Hi @dromano
After a little research it seems like this is how the ggplot2 devs wanted it to work. See more conversation on it here. In particular:
We then need to make sure there's some way to actually drop these NA values, because the na.rm to the layers can not work, because by the time the layer sees the data the missingness has been removed (as it's be converted to an integer position).
Their philosophy seems to be that missing data should be included in plots by default, which isn't strictly possible for continuous data, but it is possible for discrete data. The na.rm = TRUE/FALSE argument only controls the message printed to console (whether missing are handled silently or not).

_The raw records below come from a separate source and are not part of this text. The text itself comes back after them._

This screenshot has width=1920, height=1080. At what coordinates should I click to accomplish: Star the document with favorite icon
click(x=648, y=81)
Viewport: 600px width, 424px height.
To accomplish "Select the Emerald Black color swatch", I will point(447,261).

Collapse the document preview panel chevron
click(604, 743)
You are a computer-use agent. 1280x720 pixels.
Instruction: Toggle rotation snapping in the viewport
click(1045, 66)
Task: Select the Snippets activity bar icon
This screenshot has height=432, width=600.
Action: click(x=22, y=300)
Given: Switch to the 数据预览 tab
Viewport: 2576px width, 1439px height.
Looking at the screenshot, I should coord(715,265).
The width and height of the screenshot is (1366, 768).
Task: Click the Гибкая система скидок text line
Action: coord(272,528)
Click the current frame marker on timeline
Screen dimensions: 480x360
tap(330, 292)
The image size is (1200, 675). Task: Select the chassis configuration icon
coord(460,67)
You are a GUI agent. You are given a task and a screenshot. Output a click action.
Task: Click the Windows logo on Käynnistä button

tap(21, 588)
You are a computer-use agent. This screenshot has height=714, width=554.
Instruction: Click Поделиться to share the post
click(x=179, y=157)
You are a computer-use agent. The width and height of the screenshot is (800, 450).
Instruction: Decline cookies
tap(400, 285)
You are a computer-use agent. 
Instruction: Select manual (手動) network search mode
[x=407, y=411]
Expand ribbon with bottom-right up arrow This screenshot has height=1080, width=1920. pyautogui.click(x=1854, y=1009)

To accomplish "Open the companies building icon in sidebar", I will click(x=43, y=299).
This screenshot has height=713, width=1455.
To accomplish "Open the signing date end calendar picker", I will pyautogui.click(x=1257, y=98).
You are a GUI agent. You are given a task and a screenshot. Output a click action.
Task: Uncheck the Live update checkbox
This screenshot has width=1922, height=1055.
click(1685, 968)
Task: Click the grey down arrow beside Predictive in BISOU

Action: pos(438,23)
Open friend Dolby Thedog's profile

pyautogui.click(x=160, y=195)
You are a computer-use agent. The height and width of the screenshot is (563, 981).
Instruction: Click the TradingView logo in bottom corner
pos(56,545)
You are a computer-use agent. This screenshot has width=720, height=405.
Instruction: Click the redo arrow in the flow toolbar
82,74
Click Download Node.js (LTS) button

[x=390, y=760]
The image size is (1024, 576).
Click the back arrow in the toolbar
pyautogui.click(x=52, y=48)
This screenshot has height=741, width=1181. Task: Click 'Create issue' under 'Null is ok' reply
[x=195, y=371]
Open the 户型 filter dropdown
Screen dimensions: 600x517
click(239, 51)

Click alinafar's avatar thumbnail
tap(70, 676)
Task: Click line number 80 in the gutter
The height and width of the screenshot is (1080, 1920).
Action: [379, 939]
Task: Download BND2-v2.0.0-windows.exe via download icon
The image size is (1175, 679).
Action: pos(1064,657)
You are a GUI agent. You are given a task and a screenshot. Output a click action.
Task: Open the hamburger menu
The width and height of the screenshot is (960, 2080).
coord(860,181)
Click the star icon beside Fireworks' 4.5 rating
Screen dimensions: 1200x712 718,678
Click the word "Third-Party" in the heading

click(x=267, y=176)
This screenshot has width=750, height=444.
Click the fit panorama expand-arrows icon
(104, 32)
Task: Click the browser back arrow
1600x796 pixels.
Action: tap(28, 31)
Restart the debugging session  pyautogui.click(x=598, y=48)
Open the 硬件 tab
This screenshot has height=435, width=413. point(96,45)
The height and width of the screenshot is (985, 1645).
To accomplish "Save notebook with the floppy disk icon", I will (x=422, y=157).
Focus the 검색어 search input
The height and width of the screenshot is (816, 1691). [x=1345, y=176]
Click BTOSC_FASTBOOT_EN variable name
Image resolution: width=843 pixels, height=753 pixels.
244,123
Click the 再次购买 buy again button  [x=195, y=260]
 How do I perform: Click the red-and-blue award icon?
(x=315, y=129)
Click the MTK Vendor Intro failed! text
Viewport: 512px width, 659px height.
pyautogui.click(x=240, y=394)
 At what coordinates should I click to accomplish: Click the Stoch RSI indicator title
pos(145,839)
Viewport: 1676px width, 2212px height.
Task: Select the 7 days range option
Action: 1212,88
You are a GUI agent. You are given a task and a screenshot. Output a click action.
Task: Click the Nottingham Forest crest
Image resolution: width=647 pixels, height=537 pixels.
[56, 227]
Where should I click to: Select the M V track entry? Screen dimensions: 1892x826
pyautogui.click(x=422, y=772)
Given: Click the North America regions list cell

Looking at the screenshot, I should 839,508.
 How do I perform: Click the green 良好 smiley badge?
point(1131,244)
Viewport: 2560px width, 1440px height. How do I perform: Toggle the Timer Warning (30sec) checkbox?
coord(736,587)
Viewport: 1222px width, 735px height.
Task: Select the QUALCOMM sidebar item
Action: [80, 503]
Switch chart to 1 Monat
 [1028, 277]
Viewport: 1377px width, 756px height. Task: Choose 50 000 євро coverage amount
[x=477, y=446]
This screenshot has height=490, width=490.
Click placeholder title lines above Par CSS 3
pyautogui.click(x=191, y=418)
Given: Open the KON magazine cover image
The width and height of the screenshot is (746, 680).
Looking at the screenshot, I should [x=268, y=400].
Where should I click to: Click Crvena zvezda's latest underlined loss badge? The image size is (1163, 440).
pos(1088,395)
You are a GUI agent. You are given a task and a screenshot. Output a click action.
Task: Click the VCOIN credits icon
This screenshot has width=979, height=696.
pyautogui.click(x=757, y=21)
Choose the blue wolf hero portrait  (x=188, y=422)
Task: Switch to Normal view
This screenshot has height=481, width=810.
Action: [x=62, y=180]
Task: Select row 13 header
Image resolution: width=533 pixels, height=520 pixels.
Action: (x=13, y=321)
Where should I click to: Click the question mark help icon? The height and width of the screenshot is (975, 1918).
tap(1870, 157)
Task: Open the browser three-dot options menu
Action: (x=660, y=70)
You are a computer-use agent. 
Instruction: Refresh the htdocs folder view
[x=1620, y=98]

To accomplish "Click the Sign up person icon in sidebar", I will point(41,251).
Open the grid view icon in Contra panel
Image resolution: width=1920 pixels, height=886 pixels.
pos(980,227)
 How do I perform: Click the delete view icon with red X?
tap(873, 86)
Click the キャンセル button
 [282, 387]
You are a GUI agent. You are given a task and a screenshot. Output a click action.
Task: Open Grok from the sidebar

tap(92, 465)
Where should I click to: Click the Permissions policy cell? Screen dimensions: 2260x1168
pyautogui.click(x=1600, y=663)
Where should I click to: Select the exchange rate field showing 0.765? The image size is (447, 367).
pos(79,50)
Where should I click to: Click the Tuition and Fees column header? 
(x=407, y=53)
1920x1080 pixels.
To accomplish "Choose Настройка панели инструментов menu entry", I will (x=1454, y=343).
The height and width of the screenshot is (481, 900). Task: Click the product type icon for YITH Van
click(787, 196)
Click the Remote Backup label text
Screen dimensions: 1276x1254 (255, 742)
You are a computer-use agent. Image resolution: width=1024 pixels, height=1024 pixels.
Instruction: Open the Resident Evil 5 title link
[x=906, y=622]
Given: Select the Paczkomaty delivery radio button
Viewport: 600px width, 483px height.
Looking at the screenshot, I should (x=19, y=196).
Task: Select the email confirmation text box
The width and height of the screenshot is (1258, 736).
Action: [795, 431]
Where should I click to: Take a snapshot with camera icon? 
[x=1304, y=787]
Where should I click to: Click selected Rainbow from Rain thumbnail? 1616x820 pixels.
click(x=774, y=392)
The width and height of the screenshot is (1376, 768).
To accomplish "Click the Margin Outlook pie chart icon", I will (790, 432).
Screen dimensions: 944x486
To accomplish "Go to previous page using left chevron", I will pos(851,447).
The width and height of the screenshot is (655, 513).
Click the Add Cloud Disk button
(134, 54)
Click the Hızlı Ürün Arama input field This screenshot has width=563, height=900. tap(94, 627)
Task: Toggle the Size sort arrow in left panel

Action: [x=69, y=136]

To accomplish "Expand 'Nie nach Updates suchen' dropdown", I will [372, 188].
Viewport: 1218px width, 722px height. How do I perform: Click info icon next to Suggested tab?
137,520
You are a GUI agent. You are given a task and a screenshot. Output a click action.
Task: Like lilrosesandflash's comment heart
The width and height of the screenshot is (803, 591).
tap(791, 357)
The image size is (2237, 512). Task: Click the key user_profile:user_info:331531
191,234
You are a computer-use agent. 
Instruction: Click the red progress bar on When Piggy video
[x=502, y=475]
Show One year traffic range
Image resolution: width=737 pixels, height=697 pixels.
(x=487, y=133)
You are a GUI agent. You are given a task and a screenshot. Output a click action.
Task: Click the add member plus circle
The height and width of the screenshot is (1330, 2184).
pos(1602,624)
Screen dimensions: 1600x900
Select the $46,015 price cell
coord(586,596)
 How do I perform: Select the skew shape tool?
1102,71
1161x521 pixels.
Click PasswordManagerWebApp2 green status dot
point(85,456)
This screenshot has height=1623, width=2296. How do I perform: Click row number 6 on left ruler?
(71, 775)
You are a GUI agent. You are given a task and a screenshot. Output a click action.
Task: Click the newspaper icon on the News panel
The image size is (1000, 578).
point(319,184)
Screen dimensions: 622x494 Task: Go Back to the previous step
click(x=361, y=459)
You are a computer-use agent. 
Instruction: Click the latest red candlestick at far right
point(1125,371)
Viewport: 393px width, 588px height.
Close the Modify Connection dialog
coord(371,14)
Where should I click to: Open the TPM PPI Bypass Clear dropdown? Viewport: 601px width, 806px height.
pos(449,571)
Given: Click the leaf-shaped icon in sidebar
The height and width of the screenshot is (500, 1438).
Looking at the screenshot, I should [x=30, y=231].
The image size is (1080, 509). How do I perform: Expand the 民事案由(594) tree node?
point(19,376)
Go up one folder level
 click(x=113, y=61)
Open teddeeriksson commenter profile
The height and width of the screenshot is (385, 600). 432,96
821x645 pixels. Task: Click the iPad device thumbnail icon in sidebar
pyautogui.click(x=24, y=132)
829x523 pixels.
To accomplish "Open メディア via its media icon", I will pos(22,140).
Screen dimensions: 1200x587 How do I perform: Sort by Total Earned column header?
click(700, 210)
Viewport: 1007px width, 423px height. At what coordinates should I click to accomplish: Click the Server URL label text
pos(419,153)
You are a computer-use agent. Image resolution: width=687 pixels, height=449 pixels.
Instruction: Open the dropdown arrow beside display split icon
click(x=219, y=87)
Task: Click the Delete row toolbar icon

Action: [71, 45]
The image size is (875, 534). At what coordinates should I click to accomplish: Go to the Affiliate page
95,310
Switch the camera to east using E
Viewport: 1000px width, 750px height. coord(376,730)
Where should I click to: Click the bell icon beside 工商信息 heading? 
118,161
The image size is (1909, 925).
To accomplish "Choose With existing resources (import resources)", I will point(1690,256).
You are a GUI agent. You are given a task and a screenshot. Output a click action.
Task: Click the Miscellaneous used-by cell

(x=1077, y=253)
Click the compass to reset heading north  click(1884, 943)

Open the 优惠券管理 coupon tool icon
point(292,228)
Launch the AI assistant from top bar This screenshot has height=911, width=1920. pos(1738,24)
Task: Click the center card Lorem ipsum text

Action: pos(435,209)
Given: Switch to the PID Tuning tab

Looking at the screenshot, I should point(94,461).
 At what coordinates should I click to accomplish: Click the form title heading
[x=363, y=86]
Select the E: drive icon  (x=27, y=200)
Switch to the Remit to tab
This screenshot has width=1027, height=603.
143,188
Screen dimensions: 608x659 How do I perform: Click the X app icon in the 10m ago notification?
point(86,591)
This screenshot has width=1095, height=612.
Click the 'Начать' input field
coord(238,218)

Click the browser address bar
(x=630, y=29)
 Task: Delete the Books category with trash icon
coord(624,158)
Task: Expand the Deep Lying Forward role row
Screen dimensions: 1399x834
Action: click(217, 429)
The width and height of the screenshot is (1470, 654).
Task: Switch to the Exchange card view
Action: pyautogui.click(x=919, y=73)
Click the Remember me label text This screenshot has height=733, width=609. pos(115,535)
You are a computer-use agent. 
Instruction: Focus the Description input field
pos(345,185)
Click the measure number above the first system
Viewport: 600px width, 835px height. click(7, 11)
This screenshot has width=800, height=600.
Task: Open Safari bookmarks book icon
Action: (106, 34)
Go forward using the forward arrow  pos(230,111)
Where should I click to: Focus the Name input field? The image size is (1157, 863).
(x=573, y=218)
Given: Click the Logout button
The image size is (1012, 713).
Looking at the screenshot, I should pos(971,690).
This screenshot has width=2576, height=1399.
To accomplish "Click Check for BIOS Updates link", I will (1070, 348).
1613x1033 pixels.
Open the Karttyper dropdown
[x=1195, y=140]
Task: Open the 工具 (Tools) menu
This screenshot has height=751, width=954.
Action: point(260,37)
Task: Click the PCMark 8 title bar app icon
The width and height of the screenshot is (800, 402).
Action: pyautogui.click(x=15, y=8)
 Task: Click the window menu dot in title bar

The commit for ggplot2 which closed the above issue is shown here, and describes adding a new argument na.translate to the discrete axis scales.
- All discrete scales gain a
na.translate argument that allows you to
control whether NAs are translated to something that can be visualised
or left as missing. Note that if you leave as is (i.e.
na.translate = FALSE) they will passed on to the layer, which
will create warnings about dropping missing values. To suppress those,
you'll also need to add na.rm = TRUE to the layer call.
So you can control the presentation of NA by:
tibble(a = c('one', 'two', 'two', NA)) %>%
ggplot(aes(a)) +
geom_bar() +
scale_x_discrete(na.translate = FALSE)
Or to remove the NA silently, now you can use the na.rm argument
tibble(a = c('one', 'two', 'two', NA)) %>%
ggplot(aes(a)) +
geom_bar(na.rm = TRUE) +
scale_x_discrete(na.translate = FALSE)